Hepiniz hoş geldiniz öncelikle. Otellerdeki çalışma koşulları genel olarak nasıl? Kişisel olarak neler deneyimlediniz bugüne kadar? Biraz bahsedebilir misiniz?
Selim: Hizmet sektöründe çalıştığın zaman, personeli anlayacak bir yöneticinin sektörün içinde pişmiş olması gerekiyor. Bu bence otel sahipleri, patronlar için de geçerli. Herhangi bir otelin sahibi ya silah kaçakçısı ya uyuşturucu.. Bu yalnızca İstanbul’da değil, tüm tatil beldelerindeki oteller için geçerli. İşçilerin sürekli çalışması kötü, işin çekilir hale getirilmesi lazım. Rahatlamaya, örneğin kültürel aktivitede bulunmaya, deşarj olmaya ihtiyacımız var. Burada çalışmaya başladığımdan beri ben bunu hiç görmedim. Çalışanına hiç mola vermeyen oteller olduğunu biliyoruz.
500 kişiyle çalışıyorum ama 10 kişinin ismini bile bilmiyorum. Kimse birbirini göremiyor. Bu bile başlı başına bir sorun.
Hızlı olmamızı söyleyip duruyorlar. Bir hedef belirliyorlar ancak o hedefe bir insanın ulaşması imkansız. Baskı burada devreye giriyor. Sürekli bir baskı var. O hedefe makine bile ulaşamaz. Buna direnç gösterirseniz açığınızı bulmaya çalışıyorlar ve bir bakmışsınız çıkışınız verilmiş.
Ben kağıt üstünde güya 18:00-02:00 çalışıyorum.
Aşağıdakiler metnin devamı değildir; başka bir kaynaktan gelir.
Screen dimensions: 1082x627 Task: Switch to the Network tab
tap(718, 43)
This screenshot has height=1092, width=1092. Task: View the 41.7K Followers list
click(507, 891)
Gelin görün ki bugüne kadar hiç 2’de çıkamadım. Neden böyle yapıyorlar biliyor musunuz? Bize verdikleri bir saatlik yemek molasının acısını çıkarmak için. Çalışma saatlerinin düzenli olduğu otel sayısı yok denecek kadar azdır.
Umut: Otellerde şöyle bir işleyiş var. Farklı farklı departmanlar var bir otelde. Bu departmanların hepsinin farklı mali tablosu var. Hepsi muhasebeye gidiyor. Müdürler bu departmanlara seçilirken gözetilen şey minimum harcama maksimum kar. Bunu baskıyla, ulaşılmaz hedefler koyup az eleman çalıştırarak yapıyorlar. Bir müdür ancak giderleri kısıp geliri arttırdığında patronun gözüne girebiliyor. Sistem direkt zorlamaya dönük. Minimum personel, maksimum iş yükü. Şifre bu. Burada Selim’in bahsettiği gibi liyakat yok. Bu problemler genelde bütün otellerde yaşanıyor.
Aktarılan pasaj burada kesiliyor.